Нет: во вкрадчивой цепи названного здесь знака нет никакого спасения. Считалось, что Антон и Аугу-стус познали Смерть, не имея возможности сознаться в мучительном беспокойстве, которое не покидало их. Но нет! Их постигла Смерть, потому что они не могли, не умели сознаться, не выкрикнули какое-то незначительное слово, какой-то незначительный звук, который тотчас же навсегда уничтожил бы Сагу, в которой мы кричим, словно младенцы. Ибо мы молча построили Возмездие, которое преследует нас сегодня; мы замолчали Проклятье, мы не назвали его имени, и теперь нас наказывает Возмездие, о котором мы совершенно ничего не знаем; мы познали Смерть, мы познаем Ее всегда, будучи неспособными уйти от нее, никогда не зная, почему мы умрем, ибо, произойдя из Табу, которым мы называем Все, что находится вокруг нас, никогда не углубляясь до конца (тщетное пожелание, потому что, сказанное или написанное, оно сразу же уничтожило бы двусмысленную власть речи, в которой мы выживаем), мы будем всегда молчать о Законе, который воздействует на нас, заставляя нас умирать, коснея в неразглашении, питавшем его распространение…

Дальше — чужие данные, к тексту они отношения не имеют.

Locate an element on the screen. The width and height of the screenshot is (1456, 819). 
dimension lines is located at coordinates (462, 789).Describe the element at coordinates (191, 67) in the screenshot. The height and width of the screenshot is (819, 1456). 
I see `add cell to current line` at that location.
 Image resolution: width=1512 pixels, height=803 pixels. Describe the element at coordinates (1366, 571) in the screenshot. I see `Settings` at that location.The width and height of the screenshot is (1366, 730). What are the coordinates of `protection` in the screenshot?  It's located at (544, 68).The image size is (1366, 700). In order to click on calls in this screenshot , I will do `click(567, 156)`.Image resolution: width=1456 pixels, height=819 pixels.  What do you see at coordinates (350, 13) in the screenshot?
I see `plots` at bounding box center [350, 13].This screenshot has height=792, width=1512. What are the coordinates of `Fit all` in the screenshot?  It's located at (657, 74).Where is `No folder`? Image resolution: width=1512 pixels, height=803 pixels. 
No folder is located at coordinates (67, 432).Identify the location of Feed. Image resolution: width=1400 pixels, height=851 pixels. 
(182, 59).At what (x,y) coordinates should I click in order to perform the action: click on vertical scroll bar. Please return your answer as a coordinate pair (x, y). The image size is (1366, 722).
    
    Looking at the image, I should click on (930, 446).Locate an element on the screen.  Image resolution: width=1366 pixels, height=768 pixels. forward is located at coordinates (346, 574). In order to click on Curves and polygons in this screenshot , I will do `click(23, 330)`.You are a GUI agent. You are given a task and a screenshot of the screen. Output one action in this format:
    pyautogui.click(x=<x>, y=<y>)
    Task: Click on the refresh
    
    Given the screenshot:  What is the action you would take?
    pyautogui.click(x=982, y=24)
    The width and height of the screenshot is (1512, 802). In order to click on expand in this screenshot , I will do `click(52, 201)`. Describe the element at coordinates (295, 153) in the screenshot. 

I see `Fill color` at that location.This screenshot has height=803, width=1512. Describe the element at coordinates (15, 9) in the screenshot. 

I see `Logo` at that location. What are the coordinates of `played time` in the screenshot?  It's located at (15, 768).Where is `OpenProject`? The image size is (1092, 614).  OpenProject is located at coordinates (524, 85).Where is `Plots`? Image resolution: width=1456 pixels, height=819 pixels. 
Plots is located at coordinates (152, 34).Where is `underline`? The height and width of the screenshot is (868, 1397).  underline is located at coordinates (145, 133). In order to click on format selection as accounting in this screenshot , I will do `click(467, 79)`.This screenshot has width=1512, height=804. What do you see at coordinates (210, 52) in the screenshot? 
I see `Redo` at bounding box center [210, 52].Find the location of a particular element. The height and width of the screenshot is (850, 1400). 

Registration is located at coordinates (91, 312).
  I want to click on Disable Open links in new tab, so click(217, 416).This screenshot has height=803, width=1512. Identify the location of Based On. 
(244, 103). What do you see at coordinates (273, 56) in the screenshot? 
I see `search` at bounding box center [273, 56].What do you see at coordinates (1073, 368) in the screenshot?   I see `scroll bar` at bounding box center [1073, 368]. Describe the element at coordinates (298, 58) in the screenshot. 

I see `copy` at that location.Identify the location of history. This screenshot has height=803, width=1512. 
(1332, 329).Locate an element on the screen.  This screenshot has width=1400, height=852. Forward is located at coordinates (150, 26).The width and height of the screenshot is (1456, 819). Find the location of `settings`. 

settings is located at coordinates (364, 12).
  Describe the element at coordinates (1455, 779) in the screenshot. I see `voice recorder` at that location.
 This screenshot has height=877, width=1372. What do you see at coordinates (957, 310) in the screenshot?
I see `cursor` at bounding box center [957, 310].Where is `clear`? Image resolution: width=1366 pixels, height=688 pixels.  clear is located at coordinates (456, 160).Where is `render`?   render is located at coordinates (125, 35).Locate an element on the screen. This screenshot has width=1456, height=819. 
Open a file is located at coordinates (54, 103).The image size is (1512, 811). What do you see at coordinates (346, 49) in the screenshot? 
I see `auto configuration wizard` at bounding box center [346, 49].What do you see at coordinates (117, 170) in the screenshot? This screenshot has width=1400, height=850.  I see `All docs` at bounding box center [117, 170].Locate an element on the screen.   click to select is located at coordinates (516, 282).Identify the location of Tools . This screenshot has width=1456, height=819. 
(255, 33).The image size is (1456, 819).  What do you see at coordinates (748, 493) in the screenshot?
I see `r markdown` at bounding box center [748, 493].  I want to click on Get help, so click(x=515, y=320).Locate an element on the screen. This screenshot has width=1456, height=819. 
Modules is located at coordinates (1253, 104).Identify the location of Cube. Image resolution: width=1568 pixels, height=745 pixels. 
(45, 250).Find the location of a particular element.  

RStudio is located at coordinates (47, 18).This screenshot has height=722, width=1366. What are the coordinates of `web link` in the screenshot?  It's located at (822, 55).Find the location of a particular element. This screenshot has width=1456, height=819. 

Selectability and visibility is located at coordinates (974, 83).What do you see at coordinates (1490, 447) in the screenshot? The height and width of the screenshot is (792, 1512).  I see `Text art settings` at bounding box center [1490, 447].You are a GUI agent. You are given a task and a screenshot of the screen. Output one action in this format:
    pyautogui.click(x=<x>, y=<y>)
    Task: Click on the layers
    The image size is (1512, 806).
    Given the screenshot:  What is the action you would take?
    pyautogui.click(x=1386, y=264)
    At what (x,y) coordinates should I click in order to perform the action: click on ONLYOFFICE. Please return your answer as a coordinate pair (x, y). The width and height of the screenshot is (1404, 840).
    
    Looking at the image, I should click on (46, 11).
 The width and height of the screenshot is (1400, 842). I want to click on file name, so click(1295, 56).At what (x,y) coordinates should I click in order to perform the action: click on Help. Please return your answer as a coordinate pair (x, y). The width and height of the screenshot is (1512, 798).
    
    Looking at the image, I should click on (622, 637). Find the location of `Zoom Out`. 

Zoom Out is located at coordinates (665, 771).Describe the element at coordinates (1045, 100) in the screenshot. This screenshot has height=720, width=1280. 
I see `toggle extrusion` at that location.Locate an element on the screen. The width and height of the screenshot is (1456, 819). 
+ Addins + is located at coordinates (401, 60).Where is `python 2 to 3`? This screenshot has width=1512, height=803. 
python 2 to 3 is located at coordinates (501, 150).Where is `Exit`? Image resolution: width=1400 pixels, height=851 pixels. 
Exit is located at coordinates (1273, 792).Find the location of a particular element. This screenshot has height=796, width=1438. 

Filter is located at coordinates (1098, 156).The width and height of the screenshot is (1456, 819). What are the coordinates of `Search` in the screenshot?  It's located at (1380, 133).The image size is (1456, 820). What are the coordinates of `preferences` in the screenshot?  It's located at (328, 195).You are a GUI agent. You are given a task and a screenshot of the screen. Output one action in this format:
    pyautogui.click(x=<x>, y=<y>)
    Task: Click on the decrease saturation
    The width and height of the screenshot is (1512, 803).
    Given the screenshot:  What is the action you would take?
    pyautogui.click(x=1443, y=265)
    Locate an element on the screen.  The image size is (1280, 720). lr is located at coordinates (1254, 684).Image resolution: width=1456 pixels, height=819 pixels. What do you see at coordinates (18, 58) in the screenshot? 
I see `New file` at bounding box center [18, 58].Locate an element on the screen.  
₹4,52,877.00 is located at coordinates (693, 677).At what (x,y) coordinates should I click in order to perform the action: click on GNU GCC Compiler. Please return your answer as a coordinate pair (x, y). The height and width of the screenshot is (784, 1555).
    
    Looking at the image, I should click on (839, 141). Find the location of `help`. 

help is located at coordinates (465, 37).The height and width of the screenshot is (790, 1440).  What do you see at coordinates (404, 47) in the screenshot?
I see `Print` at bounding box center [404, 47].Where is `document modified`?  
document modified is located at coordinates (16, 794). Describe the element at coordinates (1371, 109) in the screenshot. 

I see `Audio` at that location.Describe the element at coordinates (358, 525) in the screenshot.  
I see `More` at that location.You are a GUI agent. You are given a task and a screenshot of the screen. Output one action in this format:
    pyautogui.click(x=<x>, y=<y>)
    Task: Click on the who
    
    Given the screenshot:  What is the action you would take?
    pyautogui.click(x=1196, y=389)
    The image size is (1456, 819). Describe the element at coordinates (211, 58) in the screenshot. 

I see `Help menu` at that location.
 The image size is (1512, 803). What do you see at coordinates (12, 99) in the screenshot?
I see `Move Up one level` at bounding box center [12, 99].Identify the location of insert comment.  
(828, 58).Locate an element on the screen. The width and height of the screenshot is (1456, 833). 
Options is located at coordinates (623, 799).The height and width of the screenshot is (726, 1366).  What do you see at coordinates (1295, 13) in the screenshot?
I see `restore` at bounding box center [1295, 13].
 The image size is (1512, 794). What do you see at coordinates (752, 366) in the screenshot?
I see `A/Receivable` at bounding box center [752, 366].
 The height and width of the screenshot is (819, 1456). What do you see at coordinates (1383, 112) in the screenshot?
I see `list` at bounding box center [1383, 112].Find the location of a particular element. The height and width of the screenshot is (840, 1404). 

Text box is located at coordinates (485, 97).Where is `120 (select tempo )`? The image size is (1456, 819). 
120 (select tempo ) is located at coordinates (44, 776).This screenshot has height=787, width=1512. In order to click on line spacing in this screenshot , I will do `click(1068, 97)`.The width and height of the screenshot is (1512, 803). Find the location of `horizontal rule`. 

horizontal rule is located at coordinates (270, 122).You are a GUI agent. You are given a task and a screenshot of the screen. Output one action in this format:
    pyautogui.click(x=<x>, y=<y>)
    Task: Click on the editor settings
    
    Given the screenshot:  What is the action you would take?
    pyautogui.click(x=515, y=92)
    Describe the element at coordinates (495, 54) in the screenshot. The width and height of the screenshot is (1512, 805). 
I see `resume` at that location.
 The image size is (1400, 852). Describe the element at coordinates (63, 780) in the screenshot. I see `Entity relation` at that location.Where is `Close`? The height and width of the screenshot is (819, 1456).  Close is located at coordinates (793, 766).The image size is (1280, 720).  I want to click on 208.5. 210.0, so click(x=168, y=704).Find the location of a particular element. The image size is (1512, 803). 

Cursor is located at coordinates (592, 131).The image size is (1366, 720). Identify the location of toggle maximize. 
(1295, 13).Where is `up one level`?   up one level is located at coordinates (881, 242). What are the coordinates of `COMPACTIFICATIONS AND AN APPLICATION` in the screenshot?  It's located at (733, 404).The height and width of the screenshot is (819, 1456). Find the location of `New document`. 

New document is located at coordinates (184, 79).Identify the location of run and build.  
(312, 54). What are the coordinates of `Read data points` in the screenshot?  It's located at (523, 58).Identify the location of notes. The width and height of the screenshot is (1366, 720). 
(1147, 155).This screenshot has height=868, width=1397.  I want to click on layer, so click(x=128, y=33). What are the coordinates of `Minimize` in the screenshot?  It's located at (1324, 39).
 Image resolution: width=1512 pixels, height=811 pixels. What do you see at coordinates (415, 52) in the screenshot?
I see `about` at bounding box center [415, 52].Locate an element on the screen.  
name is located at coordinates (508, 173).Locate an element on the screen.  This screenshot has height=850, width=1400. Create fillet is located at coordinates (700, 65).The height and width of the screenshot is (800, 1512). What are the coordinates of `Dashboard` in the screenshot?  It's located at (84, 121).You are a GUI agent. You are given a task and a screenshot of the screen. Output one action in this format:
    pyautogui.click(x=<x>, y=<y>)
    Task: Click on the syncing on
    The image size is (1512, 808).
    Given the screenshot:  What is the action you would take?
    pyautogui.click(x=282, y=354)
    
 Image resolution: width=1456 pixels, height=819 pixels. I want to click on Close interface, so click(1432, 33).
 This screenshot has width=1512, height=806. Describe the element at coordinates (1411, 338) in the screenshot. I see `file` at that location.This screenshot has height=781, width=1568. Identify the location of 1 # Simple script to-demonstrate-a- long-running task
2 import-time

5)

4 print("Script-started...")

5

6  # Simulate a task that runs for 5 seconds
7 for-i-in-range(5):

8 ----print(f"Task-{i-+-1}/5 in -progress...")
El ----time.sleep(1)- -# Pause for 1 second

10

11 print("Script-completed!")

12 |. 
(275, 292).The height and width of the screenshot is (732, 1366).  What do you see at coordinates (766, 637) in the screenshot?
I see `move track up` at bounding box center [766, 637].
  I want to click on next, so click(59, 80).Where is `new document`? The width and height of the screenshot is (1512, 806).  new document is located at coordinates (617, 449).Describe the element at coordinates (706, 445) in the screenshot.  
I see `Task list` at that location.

– Твоя речь, – сказал тогда Амори, – попадает в цель точнее, чем кажется. Но мы преодолели такое значительное расстояние! Кто бы мог подумать вначале, что будет достаточно одного Исчезнувшего, одного Антона Вуаля, умершего, покончившего с собой, отбывшего далече, чтобы нас охватило такое колоссальное беспокойство? Но, хотя мы и знаем во всякое мгновение, что есть в наших действиях, в наших речах одни лишь обязательства, что нет в них случайного слова, ибо все в них имеет безотлагательно свое оправдание, а следовательно, и свое значение, можно было бы поверить в то, что мы читаем роман с нарочито запутанной интригой, готический роман, подобный романам Метьюрина,[341]Яна Потоцкого,[342]Гофмана, раннего Бальзака, до Вотрена, Горио, Понса или Растиньяка, в которых безграничное и бесконфликтное воображение бумагомарателя, зарабатывающего свой хлеб – скорее плохо – тем, что ежедневно поставляет для следующего выпуска, бесконечно подсчитывая число страниц, свою порцию, свой рацион неуместной пачкотни, – воображение это создает нить повествования, чья аффубулизация, кажется, выходит из совершенно размягченной извилины мозга тихого сумасшедшего, со своими сногсшибательными «кониками», настолько в повествовании этом возникает во всякое мгновение случай, отступающий от предмета речи, черпающий вдохновение, можно сказать, в выборе настолько же прерывающемся, насколько и непостоянном, настолько же бескорыстном, насколько и инстинктивном!
– Да, – поддержал его в свою очередь Артур Уилбург Саворньян, – некоторые скажут: «Вот что кажется парадоксальным!» – но это представляется мне столь правдивым, что есть в этом для меня почти Закон сегодняшнего романа: чтобы иметь интуицию воображаемой власти без ограничения, идя до бесконечности, питая себя в колоссальном приросте, в никогда не виданном, идущем всегда по возрастающей, необходимо, если не достаточно, избегать случайных слов, которые возникли бы, так сказать, вследствие чистого наития, вздора, напротив, всякое слово должно появляться, пройдя через мельчайшее сито отбора, согласно требованиям высочайшего канона!
– Тогда, – продолжил лирическим тоном Амори Консон, – тогда, будучи глухим к смутному потоку, который иссушает наши речи, Воображение с бесконечными звеньями, тогда Воображение с лазурными пальцами рождается из кривого пробега, который нам нужно совершить, чтобы зачернить мгновение, из одного слова, выбранного изо всех, незапятнанность Рукописи!
– Ого! – воскликнула Скво, встревоженная тем несообразным оборотом, который приняла беседа. – Ты опускаешься, Амори, до болтовни о книжонках, в то время как рядом с нами – тело только что почившей Ольги!
– Извини, Скво, извини, – сказал Амори, смутившись, а то и растерявшись.
– Бежим подальше отсюда, воздух кажется мне здесь слишком нездоровым! – вскричал вдруг Артур Уилбург Саворньян.